Back Home: Tsai Ming-liang lets the landscape of a rural Laos village speak for itself
Using neither script, nor story, and scarcely any human figures, the Malaysian-Taiwanese auteur captures the landscape of an unnamed village that his muse, the Laos actor Anong Houngheuangsy, calls home.

- Reviewed from the 2025 Venice Film Festival
After completing 2013’s Stray Dogs, the great Malaysian-Taiwanese auteur Tsai Ming-liang decided that he no longer wished to work from scripts. In the numerous films he has completed since – including Back Home, which debuted at the 2025 Venice International Film Festival – Tsai has adhered to the strictly visual, utilising a quasi-documentary approach, in which what little dialogue that features is either snatches of overheard conversation, often off-screen, or is improvised in a state of obliviousness to the camera’s presence and insignificant enough to require no subtitles. The most well-known of these post-lingual films is perhaps the ‘Walker’ series, which features Tsai’s long-time collaborator Lee Kang-sheng barefooted and adorned in a red monk’s robe walking in slow motion in a number of locales around the world – an homage to that indelible classic of Chinese literature Journey to the West.
These films, mesmerising in their silence alternating with ambient noise, have served as a poignant extension of Tsai’s earlier narrative-driven legacy of societal outsiders coping with the pressures of life in neon-drenched urban milieus. Lee, who starred in nearly all these earlier films, is mysteriously silent and brooding, and hardly ever spoke even in these scripted dramas – the strength of his radiating presence overtaking any need for spoken dialogue.
It would have been unsurprising if Tsai and Lee had continued on, working in this vein as a duo. But in recent years, their silence has been further amplified with the addition of a third collaborator, the actor Anong Houngheuangsy, who began working with the pair in Days (2020). The Laotian Houngheuangsy was, at the time, working in a food court in Thailand when Tsai met him. Tsai can speak neither Thai nor Lao, and Houngheuangsy doesn’t speak any Mandarin; so the two are unable to communicate using spoken language. This is incredibly intriguing, but also, given Tsai’s Zen-like proclivity toward silent observation, perhaps not only unsurprising, but fitting.
To say that Houngheuangsy features as the “star” of Back Home would be an overstatement. He only features twice in the film – once, in the beginning, asleep on the night bus that will transport him to his home village in Laos, and another time towards the end, where he squats slicing vegetables while conversing with a female family member; Lee, for once, is completely absent, though has been given an executive producer credit.
The real star of Back Home is the landscape comprising the unnamed village that Houngheuangsy calls home – a place, like many in southeast Asia, that is as beautiful in its remote scenery as it is empty in economic possibility, forcing so many of its young people to flee to distant metropolises to seek, if not their fortunes, then a decent living wage.

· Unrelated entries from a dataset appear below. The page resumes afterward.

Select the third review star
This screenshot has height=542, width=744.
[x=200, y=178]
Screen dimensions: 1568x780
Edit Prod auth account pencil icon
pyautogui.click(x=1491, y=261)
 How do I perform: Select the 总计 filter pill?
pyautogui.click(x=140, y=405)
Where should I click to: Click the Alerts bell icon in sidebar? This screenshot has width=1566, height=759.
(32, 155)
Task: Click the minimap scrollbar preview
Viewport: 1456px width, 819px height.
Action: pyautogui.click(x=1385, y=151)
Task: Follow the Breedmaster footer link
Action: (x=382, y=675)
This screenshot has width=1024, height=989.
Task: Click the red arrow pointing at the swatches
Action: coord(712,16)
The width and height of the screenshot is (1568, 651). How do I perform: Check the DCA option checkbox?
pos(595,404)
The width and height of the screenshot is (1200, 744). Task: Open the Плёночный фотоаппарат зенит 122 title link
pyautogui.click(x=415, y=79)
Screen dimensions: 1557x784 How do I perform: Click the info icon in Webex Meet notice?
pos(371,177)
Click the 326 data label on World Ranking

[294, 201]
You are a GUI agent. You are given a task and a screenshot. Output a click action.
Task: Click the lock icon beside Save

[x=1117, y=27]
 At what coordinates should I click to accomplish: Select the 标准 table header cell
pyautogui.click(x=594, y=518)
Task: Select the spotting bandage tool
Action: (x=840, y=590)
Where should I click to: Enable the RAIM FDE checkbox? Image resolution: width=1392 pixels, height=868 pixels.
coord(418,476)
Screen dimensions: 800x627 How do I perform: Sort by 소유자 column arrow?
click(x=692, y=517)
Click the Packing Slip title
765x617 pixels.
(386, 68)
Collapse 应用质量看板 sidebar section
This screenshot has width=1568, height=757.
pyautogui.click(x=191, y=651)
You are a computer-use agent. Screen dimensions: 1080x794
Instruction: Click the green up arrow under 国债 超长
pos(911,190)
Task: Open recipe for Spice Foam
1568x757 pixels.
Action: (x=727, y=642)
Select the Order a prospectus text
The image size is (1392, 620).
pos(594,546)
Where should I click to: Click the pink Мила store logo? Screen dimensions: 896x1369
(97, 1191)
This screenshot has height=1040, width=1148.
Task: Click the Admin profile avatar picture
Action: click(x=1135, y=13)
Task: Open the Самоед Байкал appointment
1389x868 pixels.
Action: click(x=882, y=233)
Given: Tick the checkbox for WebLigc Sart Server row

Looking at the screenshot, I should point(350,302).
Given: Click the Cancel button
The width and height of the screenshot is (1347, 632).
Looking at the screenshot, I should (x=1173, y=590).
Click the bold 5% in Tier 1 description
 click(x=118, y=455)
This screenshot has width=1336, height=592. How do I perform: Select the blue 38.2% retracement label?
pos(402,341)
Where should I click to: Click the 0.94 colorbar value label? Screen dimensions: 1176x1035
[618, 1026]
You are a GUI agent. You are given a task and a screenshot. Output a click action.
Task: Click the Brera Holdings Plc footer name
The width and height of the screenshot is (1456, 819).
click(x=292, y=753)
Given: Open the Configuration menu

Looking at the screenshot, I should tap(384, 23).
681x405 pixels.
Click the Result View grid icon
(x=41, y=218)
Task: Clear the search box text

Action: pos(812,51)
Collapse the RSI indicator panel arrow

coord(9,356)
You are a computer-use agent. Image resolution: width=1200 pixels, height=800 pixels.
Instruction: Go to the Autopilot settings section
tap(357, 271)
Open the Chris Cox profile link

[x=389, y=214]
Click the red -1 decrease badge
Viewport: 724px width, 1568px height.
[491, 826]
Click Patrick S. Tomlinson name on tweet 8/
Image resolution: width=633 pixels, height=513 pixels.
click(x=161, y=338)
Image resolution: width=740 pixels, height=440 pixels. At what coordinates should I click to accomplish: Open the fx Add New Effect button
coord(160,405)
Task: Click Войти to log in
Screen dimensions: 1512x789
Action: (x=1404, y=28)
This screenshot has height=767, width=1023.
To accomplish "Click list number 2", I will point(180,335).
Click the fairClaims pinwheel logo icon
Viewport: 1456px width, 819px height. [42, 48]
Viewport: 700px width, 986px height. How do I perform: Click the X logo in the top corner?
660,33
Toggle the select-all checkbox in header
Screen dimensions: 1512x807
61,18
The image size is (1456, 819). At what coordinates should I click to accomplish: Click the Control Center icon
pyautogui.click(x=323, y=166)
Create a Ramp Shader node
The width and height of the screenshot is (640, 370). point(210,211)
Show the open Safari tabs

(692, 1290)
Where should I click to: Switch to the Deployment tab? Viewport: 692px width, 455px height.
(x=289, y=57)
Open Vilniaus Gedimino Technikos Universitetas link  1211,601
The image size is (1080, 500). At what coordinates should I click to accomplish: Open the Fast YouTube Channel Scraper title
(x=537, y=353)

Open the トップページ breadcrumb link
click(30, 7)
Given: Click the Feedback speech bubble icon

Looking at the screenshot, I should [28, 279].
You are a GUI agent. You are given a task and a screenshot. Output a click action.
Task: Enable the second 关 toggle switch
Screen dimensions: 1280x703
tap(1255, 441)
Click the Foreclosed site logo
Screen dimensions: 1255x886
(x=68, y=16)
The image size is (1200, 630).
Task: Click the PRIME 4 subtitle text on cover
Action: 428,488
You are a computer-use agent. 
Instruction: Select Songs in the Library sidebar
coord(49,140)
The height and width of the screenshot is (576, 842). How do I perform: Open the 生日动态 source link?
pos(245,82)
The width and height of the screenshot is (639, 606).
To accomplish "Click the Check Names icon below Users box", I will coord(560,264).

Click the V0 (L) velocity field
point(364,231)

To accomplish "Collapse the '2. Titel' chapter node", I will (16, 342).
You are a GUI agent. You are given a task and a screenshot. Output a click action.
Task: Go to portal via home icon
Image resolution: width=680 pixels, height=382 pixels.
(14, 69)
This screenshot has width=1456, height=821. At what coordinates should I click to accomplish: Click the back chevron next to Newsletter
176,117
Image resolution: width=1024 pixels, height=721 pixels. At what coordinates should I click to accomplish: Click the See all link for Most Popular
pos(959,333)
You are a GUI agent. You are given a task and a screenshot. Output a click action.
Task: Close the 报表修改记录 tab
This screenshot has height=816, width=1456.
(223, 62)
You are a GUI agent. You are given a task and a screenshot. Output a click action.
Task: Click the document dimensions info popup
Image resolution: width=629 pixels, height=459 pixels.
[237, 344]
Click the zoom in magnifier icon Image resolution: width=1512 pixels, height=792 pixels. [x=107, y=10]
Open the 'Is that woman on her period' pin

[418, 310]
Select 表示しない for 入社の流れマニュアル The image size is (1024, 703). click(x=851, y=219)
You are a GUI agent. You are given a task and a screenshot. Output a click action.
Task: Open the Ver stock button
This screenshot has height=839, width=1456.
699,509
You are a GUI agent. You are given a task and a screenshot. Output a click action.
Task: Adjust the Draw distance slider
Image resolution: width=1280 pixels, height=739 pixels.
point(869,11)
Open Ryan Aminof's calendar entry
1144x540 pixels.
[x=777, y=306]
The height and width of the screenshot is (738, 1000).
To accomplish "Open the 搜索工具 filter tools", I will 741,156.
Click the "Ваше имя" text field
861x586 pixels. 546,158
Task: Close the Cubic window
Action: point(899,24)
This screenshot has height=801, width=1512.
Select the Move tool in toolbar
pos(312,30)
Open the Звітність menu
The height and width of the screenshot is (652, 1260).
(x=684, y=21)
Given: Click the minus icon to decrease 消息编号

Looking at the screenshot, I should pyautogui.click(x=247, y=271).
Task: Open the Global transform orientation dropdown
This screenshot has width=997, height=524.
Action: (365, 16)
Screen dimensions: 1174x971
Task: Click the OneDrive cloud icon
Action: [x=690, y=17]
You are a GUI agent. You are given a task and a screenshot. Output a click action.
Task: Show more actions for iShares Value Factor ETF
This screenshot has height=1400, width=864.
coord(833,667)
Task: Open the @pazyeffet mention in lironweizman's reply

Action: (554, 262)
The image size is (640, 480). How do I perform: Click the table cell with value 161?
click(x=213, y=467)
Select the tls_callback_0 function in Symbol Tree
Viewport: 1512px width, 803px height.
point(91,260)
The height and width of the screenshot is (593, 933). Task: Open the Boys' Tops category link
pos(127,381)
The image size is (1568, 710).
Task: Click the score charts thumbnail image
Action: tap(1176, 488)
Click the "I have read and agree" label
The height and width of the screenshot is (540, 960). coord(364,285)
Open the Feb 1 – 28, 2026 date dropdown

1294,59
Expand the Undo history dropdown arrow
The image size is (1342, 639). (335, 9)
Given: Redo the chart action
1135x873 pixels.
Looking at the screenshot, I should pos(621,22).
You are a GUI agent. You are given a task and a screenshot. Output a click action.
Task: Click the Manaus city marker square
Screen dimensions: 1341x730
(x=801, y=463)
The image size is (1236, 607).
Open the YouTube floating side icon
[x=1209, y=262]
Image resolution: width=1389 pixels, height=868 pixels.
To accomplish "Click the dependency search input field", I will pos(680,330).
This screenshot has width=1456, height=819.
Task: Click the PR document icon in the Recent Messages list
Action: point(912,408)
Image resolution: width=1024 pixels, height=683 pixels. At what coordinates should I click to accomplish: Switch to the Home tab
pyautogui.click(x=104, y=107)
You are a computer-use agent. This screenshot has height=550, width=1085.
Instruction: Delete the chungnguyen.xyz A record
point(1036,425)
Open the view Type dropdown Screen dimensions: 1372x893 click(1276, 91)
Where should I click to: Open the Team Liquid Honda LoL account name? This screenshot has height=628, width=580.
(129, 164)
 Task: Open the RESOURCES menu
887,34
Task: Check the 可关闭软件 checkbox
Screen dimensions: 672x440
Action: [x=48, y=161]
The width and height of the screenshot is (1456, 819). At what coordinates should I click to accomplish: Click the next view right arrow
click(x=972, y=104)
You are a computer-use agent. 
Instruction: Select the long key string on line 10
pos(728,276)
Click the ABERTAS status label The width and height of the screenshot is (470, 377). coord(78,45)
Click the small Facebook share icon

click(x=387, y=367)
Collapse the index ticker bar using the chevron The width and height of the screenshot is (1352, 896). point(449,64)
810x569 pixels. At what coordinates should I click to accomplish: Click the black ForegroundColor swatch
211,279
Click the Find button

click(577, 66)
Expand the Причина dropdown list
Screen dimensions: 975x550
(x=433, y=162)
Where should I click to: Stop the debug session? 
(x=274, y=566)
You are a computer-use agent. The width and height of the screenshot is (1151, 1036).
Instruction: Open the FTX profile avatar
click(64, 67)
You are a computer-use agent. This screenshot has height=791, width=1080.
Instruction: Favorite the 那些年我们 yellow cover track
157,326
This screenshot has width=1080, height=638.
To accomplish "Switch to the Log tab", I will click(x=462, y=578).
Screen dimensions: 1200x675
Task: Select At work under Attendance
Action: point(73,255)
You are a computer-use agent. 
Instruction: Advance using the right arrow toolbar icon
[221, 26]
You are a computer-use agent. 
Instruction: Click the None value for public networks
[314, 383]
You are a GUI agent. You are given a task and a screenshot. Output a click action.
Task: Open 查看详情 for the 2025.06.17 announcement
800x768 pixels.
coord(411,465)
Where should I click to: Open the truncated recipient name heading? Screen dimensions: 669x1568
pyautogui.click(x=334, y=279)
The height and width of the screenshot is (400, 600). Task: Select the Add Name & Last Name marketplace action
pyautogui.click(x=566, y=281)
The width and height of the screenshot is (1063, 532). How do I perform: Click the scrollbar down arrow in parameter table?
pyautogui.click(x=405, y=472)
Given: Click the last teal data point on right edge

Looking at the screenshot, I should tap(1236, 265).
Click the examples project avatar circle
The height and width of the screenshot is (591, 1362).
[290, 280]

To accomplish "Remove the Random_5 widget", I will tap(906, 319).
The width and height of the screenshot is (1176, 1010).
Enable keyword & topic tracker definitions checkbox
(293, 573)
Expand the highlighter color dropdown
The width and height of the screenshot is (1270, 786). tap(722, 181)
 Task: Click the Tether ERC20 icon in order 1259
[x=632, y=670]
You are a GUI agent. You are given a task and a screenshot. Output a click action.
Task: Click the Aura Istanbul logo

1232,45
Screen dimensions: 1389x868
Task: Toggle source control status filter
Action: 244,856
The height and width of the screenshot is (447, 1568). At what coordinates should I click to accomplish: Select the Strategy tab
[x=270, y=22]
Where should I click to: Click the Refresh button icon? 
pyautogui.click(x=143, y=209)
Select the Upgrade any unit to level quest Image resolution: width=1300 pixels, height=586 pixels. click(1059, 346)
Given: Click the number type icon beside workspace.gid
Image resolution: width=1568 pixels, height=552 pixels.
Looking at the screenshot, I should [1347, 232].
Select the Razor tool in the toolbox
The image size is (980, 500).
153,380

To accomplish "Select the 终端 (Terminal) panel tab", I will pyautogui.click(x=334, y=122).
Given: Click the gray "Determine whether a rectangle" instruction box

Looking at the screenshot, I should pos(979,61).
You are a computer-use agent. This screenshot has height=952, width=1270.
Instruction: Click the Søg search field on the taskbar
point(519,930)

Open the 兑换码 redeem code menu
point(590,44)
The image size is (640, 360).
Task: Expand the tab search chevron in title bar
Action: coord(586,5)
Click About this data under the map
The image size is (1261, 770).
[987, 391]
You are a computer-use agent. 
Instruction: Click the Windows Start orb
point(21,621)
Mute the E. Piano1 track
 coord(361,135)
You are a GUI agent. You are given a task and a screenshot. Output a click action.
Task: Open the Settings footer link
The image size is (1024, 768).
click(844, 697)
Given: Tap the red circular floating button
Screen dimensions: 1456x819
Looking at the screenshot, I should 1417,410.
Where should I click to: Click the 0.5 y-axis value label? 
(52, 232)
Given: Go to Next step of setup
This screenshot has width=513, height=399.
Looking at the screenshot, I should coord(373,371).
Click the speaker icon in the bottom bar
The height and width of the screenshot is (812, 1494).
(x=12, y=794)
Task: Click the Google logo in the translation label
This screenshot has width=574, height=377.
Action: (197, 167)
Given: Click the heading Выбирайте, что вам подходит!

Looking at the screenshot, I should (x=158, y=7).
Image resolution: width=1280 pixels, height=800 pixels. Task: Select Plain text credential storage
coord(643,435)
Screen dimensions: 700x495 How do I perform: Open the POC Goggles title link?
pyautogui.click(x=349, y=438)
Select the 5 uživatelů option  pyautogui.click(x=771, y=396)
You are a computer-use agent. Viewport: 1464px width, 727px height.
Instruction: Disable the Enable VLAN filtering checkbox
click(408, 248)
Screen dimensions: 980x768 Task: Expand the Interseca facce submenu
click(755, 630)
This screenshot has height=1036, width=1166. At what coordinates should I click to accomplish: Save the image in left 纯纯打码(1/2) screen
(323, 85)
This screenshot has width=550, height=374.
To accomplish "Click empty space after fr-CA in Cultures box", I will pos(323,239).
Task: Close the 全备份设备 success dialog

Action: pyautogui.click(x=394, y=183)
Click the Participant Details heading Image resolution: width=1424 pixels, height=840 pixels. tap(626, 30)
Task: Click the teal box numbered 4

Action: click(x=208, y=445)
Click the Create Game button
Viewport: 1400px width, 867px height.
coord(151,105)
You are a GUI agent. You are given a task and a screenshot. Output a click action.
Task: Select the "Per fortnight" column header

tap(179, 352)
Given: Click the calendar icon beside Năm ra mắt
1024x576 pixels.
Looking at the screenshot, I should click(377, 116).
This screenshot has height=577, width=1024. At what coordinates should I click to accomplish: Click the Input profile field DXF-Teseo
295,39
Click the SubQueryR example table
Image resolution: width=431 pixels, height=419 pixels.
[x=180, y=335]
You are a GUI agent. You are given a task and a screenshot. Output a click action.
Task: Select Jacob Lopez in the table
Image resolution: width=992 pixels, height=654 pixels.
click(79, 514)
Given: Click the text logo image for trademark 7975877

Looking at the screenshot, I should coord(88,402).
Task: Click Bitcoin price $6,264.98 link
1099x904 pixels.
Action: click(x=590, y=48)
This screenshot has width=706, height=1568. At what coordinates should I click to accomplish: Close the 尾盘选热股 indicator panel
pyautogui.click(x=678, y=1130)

We find boarded-up farmhouses, many of them on stilts. Children on a swing merry-go-round, a small dog trapped in the middle, trying in vain to exit. A baby calf half-buried in hay; little ducklings waddle past her head. A man tending a wildfire at dusk. A motorbike parked against a shack. A rural vegetable market, where all the vendors appear to be middle-aged women. A hen walking under a cow. Some goats, a slight wind ruffling the branches of the tree by which they congregate…
Ever the wandering visitor, the traveller who feels as though he truly belongs nowhere, Tsai’s cinema comes encoded in the same sense of loneliness that we so often find in the impassive gazes of his muses Lee and Houngheuangsy. In such works, there is no story, no characters, just the scenery itself – which, to bend to a cliché, speaks louder than words. With these uncommentaried scenes of bucolic life, Back Home offers a compelling instance of film in its purest state and at its most narcoticising, calling to mind the great visionary of American landscape cinema James Benning.
This isn’t the first landscape film that Tsai has authored in recent years; his short The Night (2021) gave us an incredibly moving evocation of Hong Kong in political turmoil. Back Home leaves us wanting to see Tsai go further in this direction, stripping cinema down to its barest essentials. Very, very few are brave enough to take such a radical stance with their art; even fewer, perhaps, succeed as brightly and compellingly as Tsai Ming-liang, one of the geniuses of our time.